SUPPLIED DATA below:
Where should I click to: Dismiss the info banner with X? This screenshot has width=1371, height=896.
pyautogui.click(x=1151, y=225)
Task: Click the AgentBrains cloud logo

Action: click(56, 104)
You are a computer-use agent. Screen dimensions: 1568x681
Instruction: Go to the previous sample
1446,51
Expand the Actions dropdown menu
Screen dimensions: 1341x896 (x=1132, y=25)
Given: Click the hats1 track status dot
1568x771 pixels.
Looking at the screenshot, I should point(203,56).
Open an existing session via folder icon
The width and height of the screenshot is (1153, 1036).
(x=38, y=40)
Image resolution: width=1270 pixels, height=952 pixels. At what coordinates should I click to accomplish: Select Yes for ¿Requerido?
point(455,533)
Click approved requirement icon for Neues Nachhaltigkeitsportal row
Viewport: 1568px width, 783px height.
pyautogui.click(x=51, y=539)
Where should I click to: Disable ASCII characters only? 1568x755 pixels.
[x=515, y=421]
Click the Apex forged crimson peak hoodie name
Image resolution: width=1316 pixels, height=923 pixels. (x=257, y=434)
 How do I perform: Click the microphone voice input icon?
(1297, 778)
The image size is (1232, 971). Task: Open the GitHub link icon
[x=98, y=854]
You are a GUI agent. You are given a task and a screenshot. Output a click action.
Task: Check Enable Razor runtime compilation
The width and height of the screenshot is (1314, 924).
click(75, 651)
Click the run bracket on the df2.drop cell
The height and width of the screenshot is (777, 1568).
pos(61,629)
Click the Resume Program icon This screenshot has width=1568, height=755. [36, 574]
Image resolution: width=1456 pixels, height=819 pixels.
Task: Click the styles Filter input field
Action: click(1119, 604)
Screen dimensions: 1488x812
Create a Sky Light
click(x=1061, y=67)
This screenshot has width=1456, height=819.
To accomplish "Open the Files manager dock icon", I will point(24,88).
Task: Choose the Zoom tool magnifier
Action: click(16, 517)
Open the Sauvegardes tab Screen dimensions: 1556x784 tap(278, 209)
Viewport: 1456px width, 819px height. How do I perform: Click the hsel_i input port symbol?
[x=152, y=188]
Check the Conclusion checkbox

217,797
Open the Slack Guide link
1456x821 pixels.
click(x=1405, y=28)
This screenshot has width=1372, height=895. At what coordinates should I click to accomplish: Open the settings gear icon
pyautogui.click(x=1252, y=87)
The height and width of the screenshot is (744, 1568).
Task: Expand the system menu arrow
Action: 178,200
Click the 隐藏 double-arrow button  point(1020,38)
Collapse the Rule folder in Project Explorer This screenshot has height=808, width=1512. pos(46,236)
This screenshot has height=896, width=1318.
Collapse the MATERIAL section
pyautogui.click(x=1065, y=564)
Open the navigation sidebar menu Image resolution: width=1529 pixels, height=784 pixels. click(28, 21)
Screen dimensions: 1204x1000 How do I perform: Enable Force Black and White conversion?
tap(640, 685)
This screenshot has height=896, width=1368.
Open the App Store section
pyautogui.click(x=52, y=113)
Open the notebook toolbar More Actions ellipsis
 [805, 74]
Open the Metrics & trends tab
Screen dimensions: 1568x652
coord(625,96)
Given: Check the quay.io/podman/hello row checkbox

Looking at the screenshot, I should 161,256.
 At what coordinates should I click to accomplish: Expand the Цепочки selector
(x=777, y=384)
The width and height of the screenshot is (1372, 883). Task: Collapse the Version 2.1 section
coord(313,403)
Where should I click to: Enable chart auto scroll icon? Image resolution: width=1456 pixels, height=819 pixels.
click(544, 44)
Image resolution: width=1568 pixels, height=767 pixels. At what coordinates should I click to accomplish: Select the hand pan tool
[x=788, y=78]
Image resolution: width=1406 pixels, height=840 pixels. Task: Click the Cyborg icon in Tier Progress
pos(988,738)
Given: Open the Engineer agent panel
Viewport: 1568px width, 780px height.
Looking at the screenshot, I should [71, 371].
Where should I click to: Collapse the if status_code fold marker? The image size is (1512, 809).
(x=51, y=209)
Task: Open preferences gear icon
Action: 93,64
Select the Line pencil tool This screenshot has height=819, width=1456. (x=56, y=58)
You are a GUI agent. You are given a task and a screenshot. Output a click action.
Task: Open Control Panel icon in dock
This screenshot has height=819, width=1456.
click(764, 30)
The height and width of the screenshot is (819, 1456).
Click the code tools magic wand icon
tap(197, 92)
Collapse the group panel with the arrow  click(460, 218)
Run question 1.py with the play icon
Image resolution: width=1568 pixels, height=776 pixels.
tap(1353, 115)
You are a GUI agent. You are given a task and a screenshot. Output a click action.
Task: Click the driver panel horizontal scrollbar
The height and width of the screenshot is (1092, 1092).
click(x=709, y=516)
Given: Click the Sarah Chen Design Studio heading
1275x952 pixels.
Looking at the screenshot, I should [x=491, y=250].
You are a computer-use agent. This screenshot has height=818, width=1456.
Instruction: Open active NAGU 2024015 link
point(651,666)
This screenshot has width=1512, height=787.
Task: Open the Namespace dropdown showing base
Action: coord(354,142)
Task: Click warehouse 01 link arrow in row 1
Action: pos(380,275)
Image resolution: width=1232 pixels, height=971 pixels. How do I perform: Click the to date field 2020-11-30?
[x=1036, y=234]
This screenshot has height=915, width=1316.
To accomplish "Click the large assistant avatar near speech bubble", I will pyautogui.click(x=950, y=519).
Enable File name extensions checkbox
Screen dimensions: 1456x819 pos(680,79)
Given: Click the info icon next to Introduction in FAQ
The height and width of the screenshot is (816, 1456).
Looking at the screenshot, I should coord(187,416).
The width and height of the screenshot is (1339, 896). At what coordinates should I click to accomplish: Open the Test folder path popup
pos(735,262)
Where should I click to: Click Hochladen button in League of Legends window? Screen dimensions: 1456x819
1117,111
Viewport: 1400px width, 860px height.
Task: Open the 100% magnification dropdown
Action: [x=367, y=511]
End of SUPPLIED DATA.
TASK DESCRIPTION:
Across the entries above, find each line with the word "computer" and please copy it out.

PROBLEM SOLUTION:
You are a computer-use agent. Screen dimensions: 1568x681
You are a computer-use agent. This screenshot has height=818, width=1456.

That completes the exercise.